If we are not proactive, soon we may not have the water resources to feed our agrarian economy or quell the power crisis.
Environmentalists and many scientists predict that water is going to get scarcer, for several reasons: a growing global population, increasing wealth in the developing world and climate changes that could create more severe weather and disrupt rainfall patterns.
Water demand in 2030 is expected to exceed current supply by 40 percent, the 2030 Water Resources Group, a World Bank-backed panel of businesses, predicts. Some even say the next great war will be over water.
Since its birth, Pakistan has faced grave water challenges. Nowhere, perhaps, are water issues more complex than in Pakistan. Chief among these has been obtaining access to the headwaters of the Indus and rivers of Punjab, which were, at the stroke of a British pen, committed to other countries.
A second major challenge has been dealing with water-logging and salinity in the world’s largest contiguous irrigation system. The installation of diesel-powered tubewells in the Ayub era gave farmers a measure of independence because they no longer needed to rely on surface water from the Indus for all their irrigation needs but groundwater resources are becoming scarce now.
A third challenge is to build infrastructure and institutions which can maximise welfare and manage risk from floods, droughts and environmental degradation.
In this scenario there has to be a lot of focus on what needs to be done to try and plan for the future. Key areas that need to be focused on include climate change and how it will affect the Himalayan glaciers and how both will affect the quantity and timing of river flows. Two other areas that are equally important but also trickier are possible options for a new Indus Water Treaty (IWT) and for a Pakistan-Afghanistan Treaty on the Kabul River.
Pakistan’s Problems
In some years, Pakistan—with 180 million people to feed and annual rainfall averaging less than 9.5 inches—suffers severe droughts and shortages of electrical power. A particularly bad drought gripped the country between 1998 and 2002. In other years, it is ravaged by floods. In 2010, some 20 million people were displaced by a flood that covered one-fifth of the country’s land area. Just a year later, a pattern of water shortages reasserted itself.
The challenge is that Pakistan depends not only on one river, but on one major dam — the second largest in the world by structural volume. Tarbela Dam is managed for one purpose: agricultural irrigation. The problem though is that while dams can be operated to store water; to generate hydropower; or to mitigate flooding but a single dam cannot prioritise all three at once, and a dam’s flow parameters are chosen to serve the primary purpose for which it has been designated.

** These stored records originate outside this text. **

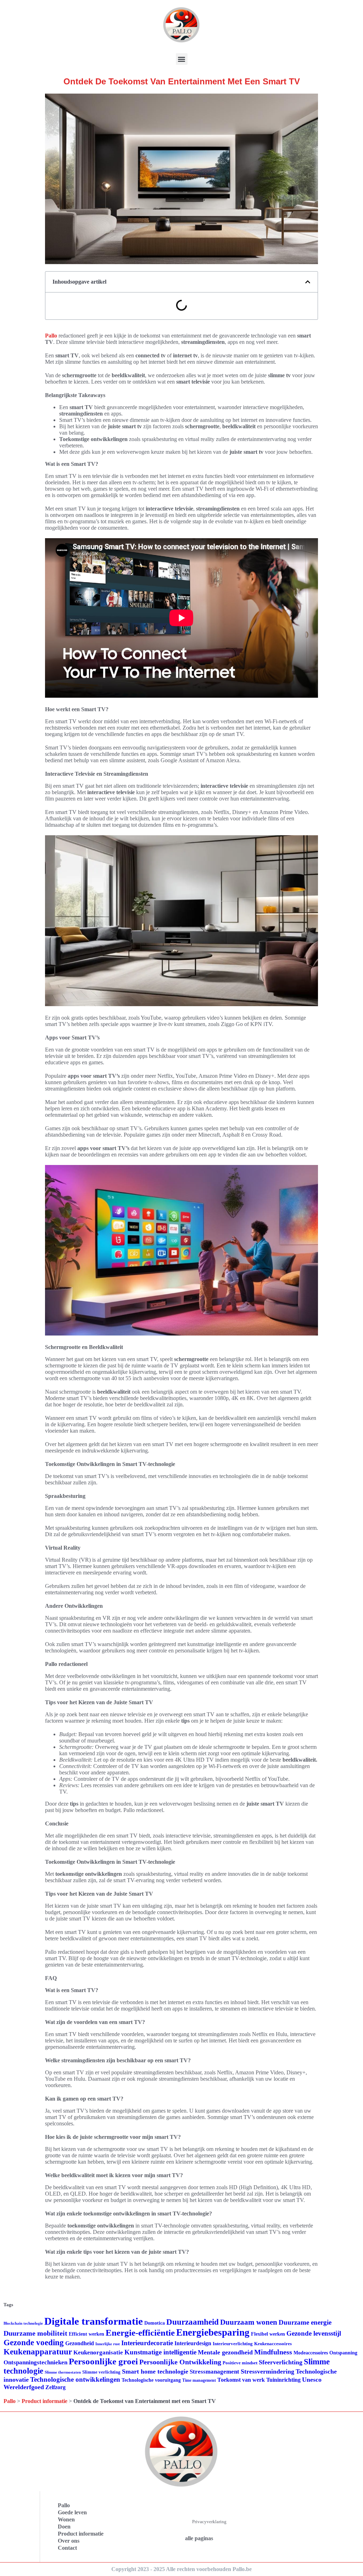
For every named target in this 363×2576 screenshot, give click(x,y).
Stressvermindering (267, 2371)
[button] (182, 59)
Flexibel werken (268, 2334)
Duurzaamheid (192, 2322)
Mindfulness (273, 2352)
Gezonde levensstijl (313, 2333)
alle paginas (199, 2538)
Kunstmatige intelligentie (160, 2352)
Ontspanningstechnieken (35, 2362)
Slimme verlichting (101, 2372)
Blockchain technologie (23, 2323)
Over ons (68, 2541)
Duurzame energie (305, 2322)
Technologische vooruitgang (151, 2380)
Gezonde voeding (34, 2342)
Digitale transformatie (93, 2321)
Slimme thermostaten (63, 2372)
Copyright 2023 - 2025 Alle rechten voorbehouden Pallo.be (181, 2569)
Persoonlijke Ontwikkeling (180, 2362)
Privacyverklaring (209, 2521)
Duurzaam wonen (248, 2322)
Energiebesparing (213, 2332)
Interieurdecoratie (147, 2343)
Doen (64, 2527)
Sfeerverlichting (280, 2362)
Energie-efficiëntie (140, 2332)
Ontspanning (343, 2352)
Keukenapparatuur (38, 2351)
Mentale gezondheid (225, 2352)
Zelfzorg (55, 2387)
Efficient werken (86, 2334)
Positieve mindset (240, 2362)
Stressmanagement (214, 2371)
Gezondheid (79, 2343)
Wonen (66, 2519)
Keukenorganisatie (98, 2352)
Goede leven (72, 2512)
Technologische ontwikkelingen (75, 2379)
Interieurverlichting (233, 2343)
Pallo (51, 336)
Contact (67, 2548)
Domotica (154, 2323)
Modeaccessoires (311, 2352)
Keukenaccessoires (273, 2343)
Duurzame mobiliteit (35, 2333)
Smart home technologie (155, 2371)
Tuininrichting (283, 2379)
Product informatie (44, 2401)
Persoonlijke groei (103, 2361)
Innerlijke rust (107, 2344)
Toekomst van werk (241, 2380)
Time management (199, 2380)
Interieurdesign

In Pakistan, for example, where there are two cropping seasons, one in summer and one in winter, most of the water flow comes in the summer, so you must store as much water as you can in that period to have enough for the winter season. At Tarbela, that means filling the dam as much as possible during the summer. By August the dam needs to be full which is why when the floods came in the summer of 2010, there was very little storage available to attenuate the flood peaks.
The only solution is to build another very large dam, or dams. Pakistan clearly needs more agricultural-storage capacity, more flood-control capacity, and more electrical generating capacity. Only 14% of its economically viable hydropower potential has been developed compared to more than 70% in advanced economies.
The country’s current plight is at least partly due to the fact that loans for infrastructure projects have given way to funding for social goods such as healthcare and human rights. This is a mistake. The core need is to first build its basic productive capacity. Critics of dam construction need to figure out where their loyalties lie. But lack of funding — the billions of dollars required to invest in solutions — is not the only problem in Pakistan. The biggest source of the nation’s water problems is lack of political will.
Part of the problem is also the Water Accord of 1991, a document of just two pages that was supposed to enhance cooperation among the provinces. Ambiguities of interpretation that govern the distribution of water during shortages have heightened mistrust, preventing or delaying the construction of mutually beneficial dams: no province, for example, wants to participate without knowing what its allocation from a new dam might be. And the accord could be more comprehensive in several other respects. For instance, it privileges agriculture, and even though that is sensible for a largely agrarian country, there are other national challenges for which the provinces need to find a workable mechanism. Hydroelectric storage, for example, is not mentioned. Flood control is not mentioned.
The answer is simple, Pakistan needs more dams. We all know there are trade-offs in the water management business. But think of the alternative. Try living in a flood, or a drought.